Arrowfanatic · 09/02/2020 19:03

I lean on my husband & my friends, also martial arts helps because I put on that gi & black belt & the world melts away & I just focus on that. Afterwards I always feel better prepared to deal with lifes crap.

Yogawoogie · 09/02/2020 19:05

@georgialondon could mean that she had an awful upbringing along with her siblings so they’ve built resilience from that. Don’t jump on her without knowing more.

Op, I’m far from resilient but I do try. I practice daily yoga and medication. I read and walk daily. I try to eat well, I practice good sleep hygiene.
Basically I do all the things that the tin tells you to do, it doesn’t always save me but I like to think it helps.

crystal1717 · 09/02/2020 19:07

Sorry @Itwasntme1
I think I didn't read the full thread properly x
No intention to copy your post.
I 100% thought my line 1 was my own words
Sorry x

puppymouse · 09/02/2020 19:08

I am the same age as you OP and am also a worrier. Hope some of this helps...

I have a very supportive family and DH around me but I've reflected on this a lot over the last few years. It has cropped up a lot at work as it's very obvious when I am stressed.

This was a development issue as far as my employer was concerned until we had a major restructure and suddenly I was the one cracking on, fighting for a role and coming out better than ever. It's kind of turned things on their head now as what people perceived as weakness all along was actually me getting rid of my stress, feeling angry or frustrated (I cry when I feel this way) and being open about my fears. Amazing what not forcing yourself to put on a brave face all the time can do for keeping your mind healthier imo.

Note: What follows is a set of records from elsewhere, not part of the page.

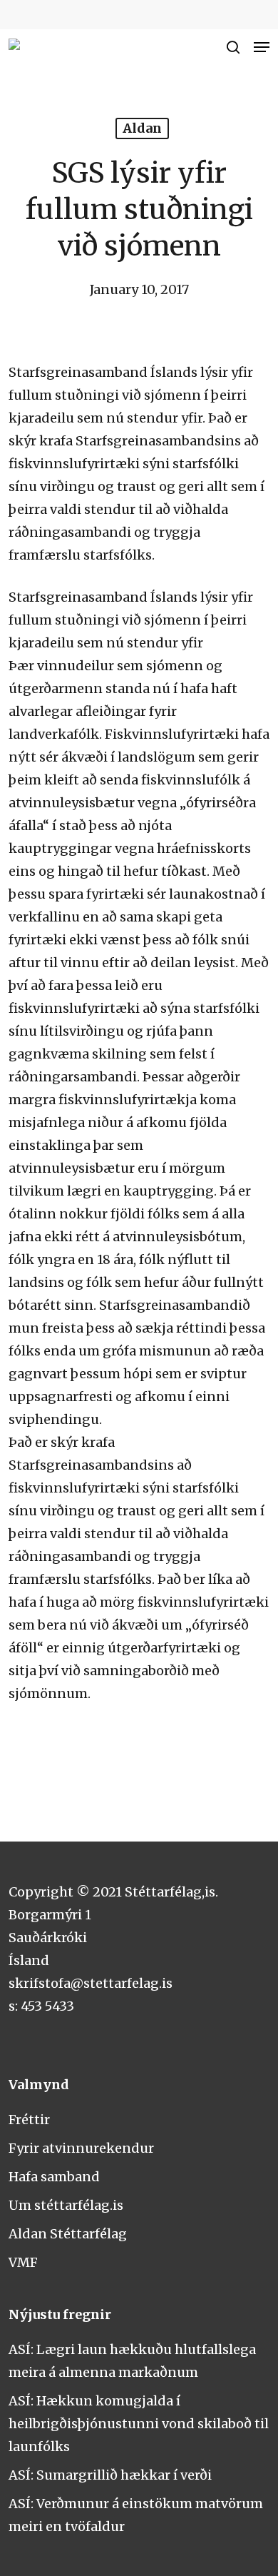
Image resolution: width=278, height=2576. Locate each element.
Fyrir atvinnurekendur (81, 2148)
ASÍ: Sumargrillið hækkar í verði (110, 2475)
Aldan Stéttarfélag (68, 2234)
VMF (23, 2262)
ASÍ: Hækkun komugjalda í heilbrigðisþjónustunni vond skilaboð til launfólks (139, 2424)
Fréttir (29, 2119)
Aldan (142, 128)
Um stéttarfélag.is (66, 2205)
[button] (261, 47)
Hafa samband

I would say my go to mantras are:

Let it out somehow: talk, cry, vent (obviously with care about hurting others around you).

Have time for you and an outlet. My horse is my everything when it comes to de-stressing. I would say animals and children are great reality checks and force us to live in the moment and be practical.

Write lists and talk yourself through scenarios. For example I like to know the worst case so I can mentally prepare.

Block scary things that aren't happening out until they happen. E.g. if I know I have to do something I'm anxious about on Saturday I will ignore it until Friday eve/Saturday morning.

Live every day and notice little things. I live very rurally because it makes me happy but sunshine, hillsides, fresh air and space regenerate me and take my mind of worries.